■ **Text block**
──────

You have a memory allocator with the following functionalities:

1. Allocate a block of size consecutive free memory units and assign it the id mID.
2. Free all memory units with the given id mID.

Note that:

• Multiple blocks can be allocated to the same mID.
• You should free all the memory units with mID, even if they were allocated in different blocks.

Implement the Allocator class:

• Allocator(int n) Initializes an Allocator object with a memory array of size n.
• int allocate(int size, int mID) Find the leftmost block of size consecutive free memory units and allocate it with the id mID. Return the block's first index. If such a block does not exist, return -1.
• int freeMemory(int mID) Free all memory units with the id mID. Return the number of memory units you have freed.

 

Example 1:

Input
["Allocator", "allocate", "allocate", "allocate", "freeMemory", "allocate", "allocate", "allocate", "freeMemory", "allocate", "freeMemory"]
[[10], [1, 1], [1, 2], [1, 3], [2], [3, 4], [1, 1], [1, 1], [1], [10, 2], [7]]
Output
[null, 0, 1, 2, 1, 3, 1, 6, 3, -1, 0]

Explanation
Allocator loc = new Allocator(10); // Initialize a memory array of size 10. All memory units are initially free.

──────

■ **Dataset section**
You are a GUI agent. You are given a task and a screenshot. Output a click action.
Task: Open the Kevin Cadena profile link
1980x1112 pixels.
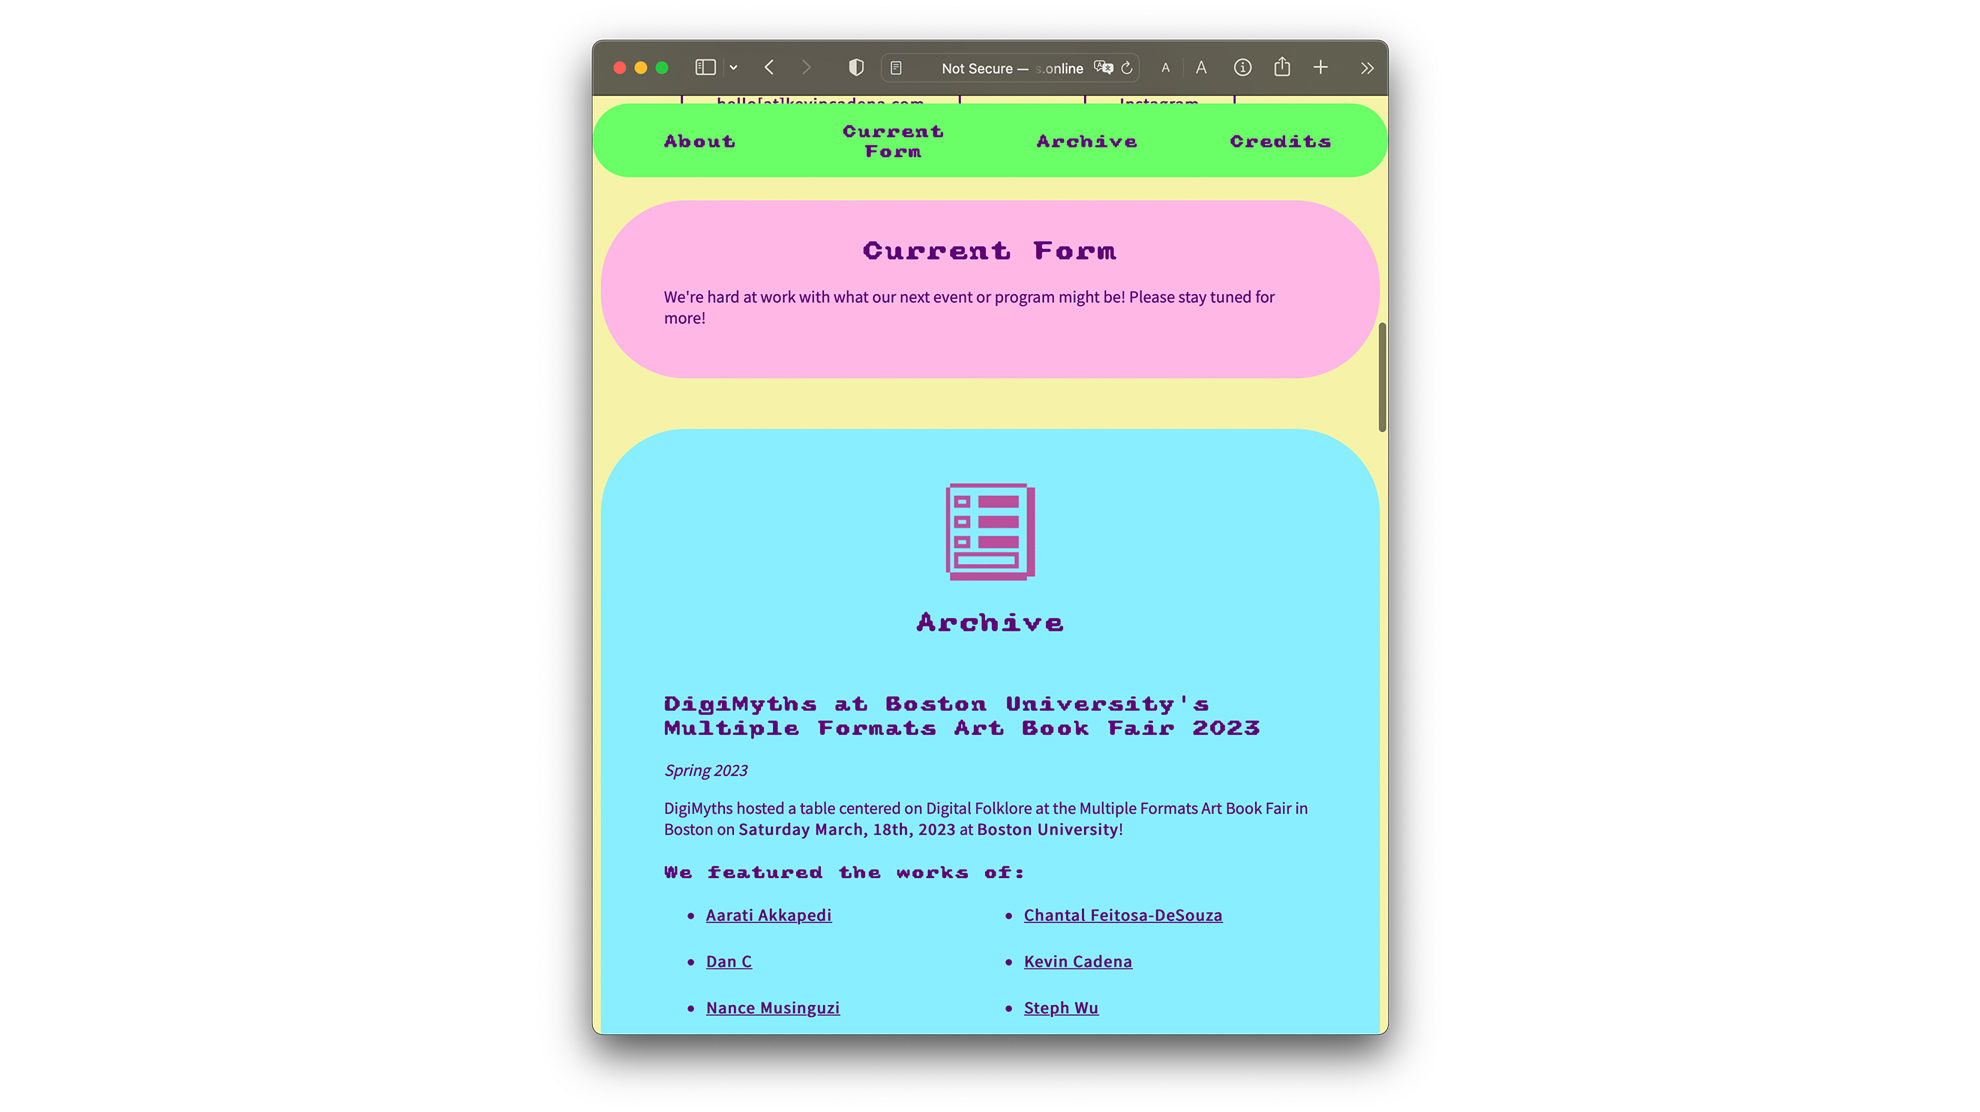(x=1077, y=961)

──────

■ **Prompt 1**
In the memory allocator problem, what does the allocate method return when no suitable block of free memory units exists?
■ **Prompt 2**
State whether each statement agrees with the memory allocator problem. Answer yes or no and quote the deciding words.
(a) More than one block may be allocated to the same mID.
(b) The allocate method chooses the rightmost suitable block.
(c) The array in Example 1 has a size of 10.
■ **Prompt 3**
List every signature that the memory allocator problem gives for the Allocator class.
Nothing in the listing is needed here.

■ **Solution 1**
It returns -1.

■ **Solution 2**
(a) Yes: "Multiple blocks can be allocated to the same mID."
(b) No: "Find the leftmost block of size consecutive free memory units"
(c) Yes: "Initialize a memory array of size 10."

■ **Solution 3**
Allocator(int n)
int allocate(int size, int mID)
int freeMemory(int mID)